I expect the code to compile.

Potential fix

Ultimately, a conversion from thrust::optional -> std::optional must be performed. The monadic operations on thrust::optional don't easily accomplish this, so falling back to a simple ternary is sufficient.

thrust::optional<T> thrust_opt = ...;
std::optional<T> std_opt{thrust_opt.has_value() ? std::make_optional(*thrust_opt) : std::nullopt};

Environment details (please complete the following information):

Additional context None

harrism commented 5 months ago

Hi @willkill07 . Thanks for this report and apologies for the trouble. We can't fix this in 24.04 because we just completed the release for that branch.
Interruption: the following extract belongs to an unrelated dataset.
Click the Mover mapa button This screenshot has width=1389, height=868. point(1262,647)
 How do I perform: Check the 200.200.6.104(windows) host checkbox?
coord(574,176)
And we don't need to fix it in 24.06 because this function was deprecated in 24.04 so can just be removed in 24.06.

harrism commented 5 months ago

As a workaround if you are dependent on 24.04, use only the std::optional ctor. CC @miscco

willkill07 commented 5 months ago

If it won't be fixed in 24.04 then we will have to skip 24.04 entirely. We depend on clang-tidy and this constructor breaks it outright.

Anyone who uses 24.04 with clang or clang-tidy will be forced to skip it as well.

willkill07 commented 5 months ago

I don't think you understand the severity. We are using the optional version of the constructor but clang-tidy encounters a compilation failure as soon as it parses the problematic constructor.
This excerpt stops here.